> Ziel
Addieren Sie 60 zu jeder Zahl in den Koordinaten der Antworten und geben Sie nur die Zeilen von der Zeile mit „Click the 'in %' unit label“ bis zum Ende der Zeilen samt allen Anweisungen wieder. Lassen Sie die Bilder dabei weg.

> Auszüge der Zeilen

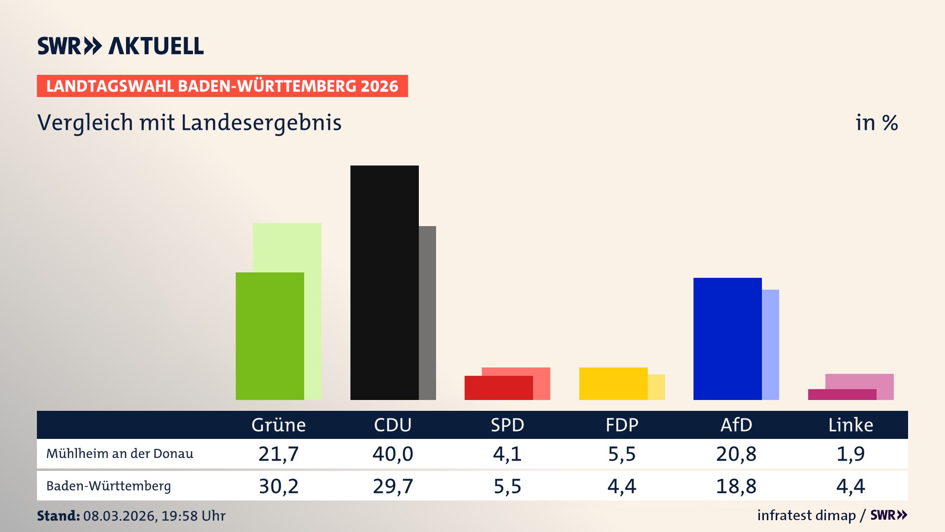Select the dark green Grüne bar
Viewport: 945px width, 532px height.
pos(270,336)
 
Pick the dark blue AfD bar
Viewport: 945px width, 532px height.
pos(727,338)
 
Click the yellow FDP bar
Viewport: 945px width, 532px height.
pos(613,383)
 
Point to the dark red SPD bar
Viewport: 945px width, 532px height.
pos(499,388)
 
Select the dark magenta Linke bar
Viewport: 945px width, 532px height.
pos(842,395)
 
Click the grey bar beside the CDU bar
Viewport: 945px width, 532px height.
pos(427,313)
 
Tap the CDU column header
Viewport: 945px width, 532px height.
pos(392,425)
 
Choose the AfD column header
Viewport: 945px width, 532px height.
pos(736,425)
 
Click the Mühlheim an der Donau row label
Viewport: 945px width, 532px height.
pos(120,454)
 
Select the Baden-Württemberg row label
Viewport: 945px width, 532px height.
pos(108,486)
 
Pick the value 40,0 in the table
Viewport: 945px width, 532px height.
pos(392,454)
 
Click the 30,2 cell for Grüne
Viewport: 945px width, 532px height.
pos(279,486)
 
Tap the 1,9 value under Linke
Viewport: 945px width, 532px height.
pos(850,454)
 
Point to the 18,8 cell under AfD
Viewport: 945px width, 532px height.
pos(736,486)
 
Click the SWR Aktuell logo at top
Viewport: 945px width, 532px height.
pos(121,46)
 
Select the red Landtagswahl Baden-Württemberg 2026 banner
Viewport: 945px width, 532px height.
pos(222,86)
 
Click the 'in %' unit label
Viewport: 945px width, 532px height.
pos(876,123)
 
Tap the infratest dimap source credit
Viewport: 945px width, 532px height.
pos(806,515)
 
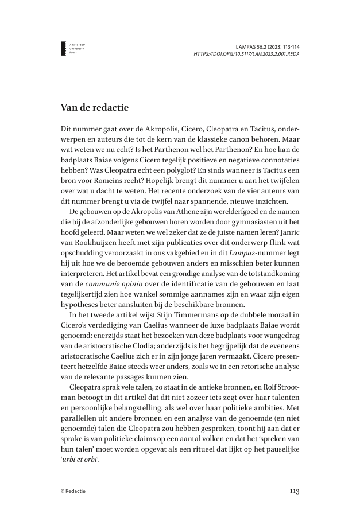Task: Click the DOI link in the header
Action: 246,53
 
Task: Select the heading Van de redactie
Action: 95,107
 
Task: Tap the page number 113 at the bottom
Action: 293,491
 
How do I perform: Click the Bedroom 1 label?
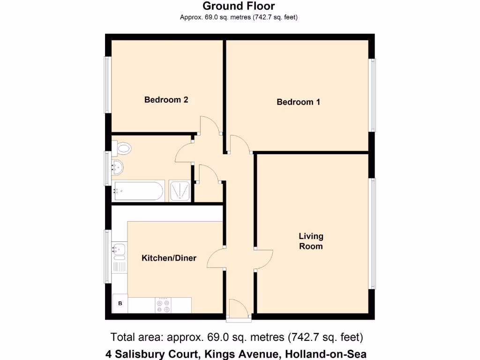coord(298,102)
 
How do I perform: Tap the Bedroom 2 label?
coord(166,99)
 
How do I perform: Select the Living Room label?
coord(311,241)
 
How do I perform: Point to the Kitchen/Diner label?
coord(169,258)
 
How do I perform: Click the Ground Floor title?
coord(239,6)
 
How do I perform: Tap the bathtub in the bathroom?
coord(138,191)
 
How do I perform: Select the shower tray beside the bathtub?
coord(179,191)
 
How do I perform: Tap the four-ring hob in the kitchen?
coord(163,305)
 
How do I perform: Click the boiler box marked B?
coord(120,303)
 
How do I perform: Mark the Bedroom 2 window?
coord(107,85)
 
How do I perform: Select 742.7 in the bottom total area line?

> Ergebnis der Aufgabe
Click the 'in %' unit label
Viewport: 945px width, 532px height.
pos(936,183)
 
Tap the infratest dimap source credit
Viewport: 945px width, 532px height.
pos(866,575)
 
Task: Click the DOI link in the header
Action: 306,113
 
Task: Select the heading Van de redactie
Action: 155,167
 
Task: Tap the page number 113 at the bottom
Action: 353,551
 
How do I perform: Click the Bedroom 1 label?
coord(358,162)
 
How do I perform: Tap the Bedroom 2 label?
coord(226,159)
 
How do I perform: Select the Living Room label?
coord(371,301)
 
How do I perform: Point to the Kitchen/Diner label?
coord(229,318)
 
How do I perform: Click the Ground Floor title?
coord(299,66)
 
How do I perform: Tap the bathtub in the bathroom?
coord(198,251)
 
How do I perform: Select the shower tray beside the bathtub?
coord(239,251)
 
How do I perform: Tap the four-ring hob in the kitchen?
coord(223,365)
 
How do I perform: Click the boiler box marked B?
coord(180,363)
 
How do I perform: Mark the Bedroom 2 window?
coord(167,145)
 
How do I perform: Select 742.7 in the bottom total area line?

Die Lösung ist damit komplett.